>> Start Extracted information
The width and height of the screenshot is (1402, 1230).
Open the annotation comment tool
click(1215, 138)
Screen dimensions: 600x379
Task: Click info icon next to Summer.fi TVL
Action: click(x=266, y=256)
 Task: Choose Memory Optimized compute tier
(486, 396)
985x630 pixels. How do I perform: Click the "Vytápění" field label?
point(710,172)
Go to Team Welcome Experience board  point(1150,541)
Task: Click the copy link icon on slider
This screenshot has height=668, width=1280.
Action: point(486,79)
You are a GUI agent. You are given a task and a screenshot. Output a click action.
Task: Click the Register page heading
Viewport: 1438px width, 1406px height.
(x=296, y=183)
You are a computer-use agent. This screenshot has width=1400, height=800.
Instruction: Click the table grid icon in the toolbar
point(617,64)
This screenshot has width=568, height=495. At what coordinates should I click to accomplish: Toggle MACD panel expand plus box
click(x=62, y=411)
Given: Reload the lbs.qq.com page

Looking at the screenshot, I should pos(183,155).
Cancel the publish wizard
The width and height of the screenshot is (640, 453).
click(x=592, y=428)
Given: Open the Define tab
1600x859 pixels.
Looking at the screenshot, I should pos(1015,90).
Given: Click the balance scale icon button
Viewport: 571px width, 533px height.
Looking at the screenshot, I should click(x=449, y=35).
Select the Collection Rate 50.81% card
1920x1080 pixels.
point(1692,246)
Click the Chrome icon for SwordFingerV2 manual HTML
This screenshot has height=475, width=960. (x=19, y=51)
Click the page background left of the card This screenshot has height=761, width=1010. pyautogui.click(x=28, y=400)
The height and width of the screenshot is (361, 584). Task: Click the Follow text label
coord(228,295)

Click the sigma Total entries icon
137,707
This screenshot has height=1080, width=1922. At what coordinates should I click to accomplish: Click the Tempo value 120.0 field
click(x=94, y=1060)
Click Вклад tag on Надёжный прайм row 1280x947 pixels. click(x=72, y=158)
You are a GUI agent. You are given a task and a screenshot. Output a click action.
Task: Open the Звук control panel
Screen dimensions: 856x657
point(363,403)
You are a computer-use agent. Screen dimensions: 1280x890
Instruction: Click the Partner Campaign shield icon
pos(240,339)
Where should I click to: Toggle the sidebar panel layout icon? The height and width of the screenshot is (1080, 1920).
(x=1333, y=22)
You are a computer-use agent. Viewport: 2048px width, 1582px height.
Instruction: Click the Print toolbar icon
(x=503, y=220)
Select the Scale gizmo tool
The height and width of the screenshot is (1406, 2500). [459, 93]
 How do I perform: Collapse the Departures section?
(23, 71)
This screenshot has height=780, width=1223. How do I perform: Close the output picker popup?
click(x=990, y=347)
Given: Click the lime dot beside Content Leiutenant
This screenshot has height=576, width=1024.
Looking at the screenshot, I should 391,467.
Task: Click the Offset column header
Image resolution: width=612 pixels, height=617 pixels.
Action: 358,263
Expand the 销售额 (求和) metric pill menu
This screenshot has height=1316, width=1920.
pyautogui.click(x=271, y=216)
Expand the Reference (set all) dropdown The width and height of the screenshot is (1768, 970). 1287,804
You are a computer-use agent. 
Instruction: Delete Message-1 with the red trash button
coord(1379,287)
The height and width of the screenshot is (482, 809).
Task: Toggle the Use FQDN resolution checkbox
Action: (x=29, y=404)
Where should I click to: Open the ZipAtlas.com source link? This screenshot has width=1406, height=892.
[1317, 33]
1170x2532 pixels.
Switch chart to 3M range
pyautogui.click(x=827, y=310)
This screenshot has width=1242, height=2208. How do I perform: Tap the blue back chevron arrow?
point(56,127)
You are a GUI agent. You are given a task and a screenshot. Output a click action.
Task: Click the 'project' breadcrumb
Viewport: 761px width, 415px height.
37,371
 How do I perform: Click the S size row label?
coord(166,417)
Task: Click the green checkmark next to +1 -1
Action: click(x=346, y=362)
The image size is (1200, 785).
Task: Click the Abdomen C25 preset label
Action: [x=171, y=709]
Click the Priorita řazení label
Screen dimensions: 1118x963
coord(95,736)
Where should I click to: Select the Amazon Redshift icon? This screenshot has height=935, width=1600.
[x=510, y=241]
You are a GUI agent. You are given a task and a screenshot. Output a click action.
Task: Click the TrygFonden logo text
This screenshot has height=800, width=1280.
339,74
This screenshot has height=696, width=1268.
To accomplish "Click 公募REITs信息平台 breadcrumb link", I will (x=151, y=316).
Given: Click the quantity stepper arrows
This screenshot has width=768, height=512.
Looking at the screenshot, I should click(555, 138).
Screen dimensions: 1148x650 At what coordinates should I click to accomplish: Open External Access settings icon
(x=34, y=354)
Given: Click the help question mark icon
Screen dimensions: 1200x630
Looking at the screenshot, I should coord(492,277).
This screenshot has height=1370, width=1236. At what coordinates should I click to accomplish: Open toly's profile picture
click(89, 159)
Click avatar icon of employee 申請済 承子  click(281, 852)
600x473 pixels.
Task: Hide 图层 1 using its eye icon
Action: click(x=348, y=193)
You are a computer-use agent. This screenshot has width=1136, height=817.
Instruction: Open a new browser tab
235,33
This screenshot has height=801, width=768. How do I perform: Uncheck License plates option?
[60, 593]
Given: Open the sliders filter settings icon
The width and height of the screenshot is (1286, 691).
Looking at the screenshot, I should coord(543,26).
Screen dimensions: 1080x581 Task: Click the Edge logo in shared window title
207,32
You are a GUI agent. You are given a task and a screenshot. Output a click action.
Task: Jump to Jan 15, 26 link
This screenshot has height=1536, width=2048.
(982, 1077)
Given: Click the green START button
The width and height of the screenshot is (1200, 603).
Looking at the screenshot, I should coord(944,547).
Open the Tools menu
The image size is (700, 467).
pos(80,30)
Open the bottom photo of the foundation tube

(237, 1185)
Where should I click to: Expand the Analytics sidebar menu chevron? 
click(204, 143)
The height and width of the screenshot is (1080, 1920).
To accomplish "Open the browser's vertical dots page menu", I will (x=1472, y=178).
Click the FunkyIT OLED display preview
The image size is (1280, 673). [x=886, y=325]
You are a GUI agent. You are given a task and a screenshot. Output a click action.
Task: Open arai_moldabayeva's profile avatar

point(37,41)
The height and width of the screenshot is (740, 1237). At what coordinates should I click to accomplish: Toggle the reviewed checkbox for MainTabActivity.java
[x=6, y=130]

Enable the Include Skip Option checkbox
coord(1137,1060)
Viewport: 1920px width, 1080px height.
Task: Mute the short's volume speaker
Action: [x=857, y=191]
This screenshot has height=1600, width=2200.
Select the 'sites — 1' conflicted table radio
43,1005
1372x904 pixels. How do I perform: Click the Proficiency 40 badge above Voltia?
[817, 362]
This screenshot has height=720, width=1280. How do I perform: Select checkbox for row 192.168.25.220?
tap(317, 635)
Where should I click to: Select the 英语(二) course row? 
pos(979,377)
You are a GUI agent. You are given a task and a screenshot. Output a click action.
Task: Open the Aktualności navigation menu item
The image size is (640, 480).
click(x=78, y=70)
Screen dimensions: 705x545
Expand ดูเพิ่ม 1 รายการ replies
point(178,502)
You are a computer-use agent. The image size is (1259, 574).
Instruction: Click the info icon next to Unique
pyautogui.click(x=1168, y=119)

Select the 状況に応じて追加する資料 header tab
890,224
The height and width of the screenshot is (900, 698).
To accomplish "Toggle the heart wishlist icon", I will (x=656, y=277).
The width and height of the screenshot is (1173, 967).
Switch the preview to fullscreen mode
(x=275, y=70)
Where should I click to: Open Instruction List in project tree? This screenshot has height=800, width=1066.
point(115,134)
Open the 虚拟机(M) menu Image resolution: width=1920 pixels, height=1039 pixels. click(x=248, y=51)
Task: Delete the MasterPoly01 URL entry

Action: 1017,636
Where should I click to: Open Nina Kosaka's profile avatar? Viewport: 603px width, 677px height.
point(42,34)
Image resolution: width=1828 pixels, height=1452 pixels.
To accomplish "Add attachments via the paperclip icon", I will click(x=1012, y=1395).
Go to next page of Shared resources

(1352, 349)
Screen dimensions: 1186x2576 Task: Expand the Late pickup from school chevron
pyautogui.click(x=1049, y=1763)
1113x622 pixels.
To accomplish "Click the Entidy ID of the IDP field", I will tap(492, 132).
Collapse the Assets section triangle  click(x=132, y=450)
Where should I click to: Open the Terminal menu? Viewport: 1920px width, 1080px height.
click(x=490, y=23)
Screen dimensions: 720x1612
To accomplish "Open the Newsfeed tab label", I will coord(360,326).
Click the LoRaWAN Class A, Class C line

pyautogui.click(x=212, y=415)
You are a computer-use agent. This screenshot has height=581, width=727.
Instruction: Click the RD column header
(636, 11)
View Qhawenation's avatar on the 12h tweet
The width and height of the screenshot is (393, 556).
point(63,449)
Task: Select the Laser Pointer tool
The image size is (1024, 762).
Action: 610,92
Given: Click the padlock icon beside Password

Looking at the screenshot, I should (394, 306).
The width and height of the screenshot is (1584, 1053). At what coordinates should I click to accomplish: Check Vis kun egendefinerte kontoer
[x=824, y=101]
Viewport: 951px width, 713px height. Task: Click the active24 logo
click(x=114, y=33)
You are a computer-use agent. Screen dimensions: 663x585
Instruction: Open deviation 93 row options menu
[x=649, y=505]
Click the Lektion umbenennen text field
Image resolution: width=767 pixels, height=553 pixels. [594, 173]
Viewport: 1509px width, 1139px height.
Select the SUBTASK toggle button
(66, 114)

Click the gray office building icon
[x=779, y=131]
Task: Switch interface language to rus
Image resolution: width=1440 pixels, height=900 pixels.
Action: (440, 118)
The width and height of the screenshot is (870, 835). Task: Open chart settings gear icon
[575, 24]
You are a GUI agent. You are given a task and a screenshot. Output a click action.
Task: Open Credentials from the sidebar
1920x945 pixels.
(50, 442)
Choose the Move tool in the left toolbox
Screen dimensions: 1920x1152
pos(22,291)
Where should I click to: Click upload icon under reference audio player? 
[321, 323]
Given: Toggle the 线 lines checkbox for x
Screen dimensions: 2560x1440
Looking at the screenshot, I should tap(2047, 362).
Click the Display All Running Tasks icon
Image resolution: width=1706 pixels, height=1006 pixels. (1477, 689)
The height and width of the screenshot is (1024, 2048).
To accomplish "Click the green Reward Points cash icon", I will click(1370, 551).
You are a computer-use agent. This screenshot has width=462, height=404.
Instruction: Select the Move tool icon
>> End Extracted information
Aim of the exercise:
Update the lines starting with the line with "Task: Choose Memory Optimized compute tier" and going on through the line with "Action: point(486,79)", changing "slider" to "carousel". Give back only those lines, otherwise unchanged.

Answer to the task:
 Task: Choose Memory Optimized compute tier
(486, 396)
985x630 pixels. How do I perform: Click the "Vytápění" field label?
point(710,172)
Go to Team Welcome Experience board  point(1150,541)
Task: Click the copy link icon on carousel
This screenshot has height=668, width=1280.
Action: point(486,79)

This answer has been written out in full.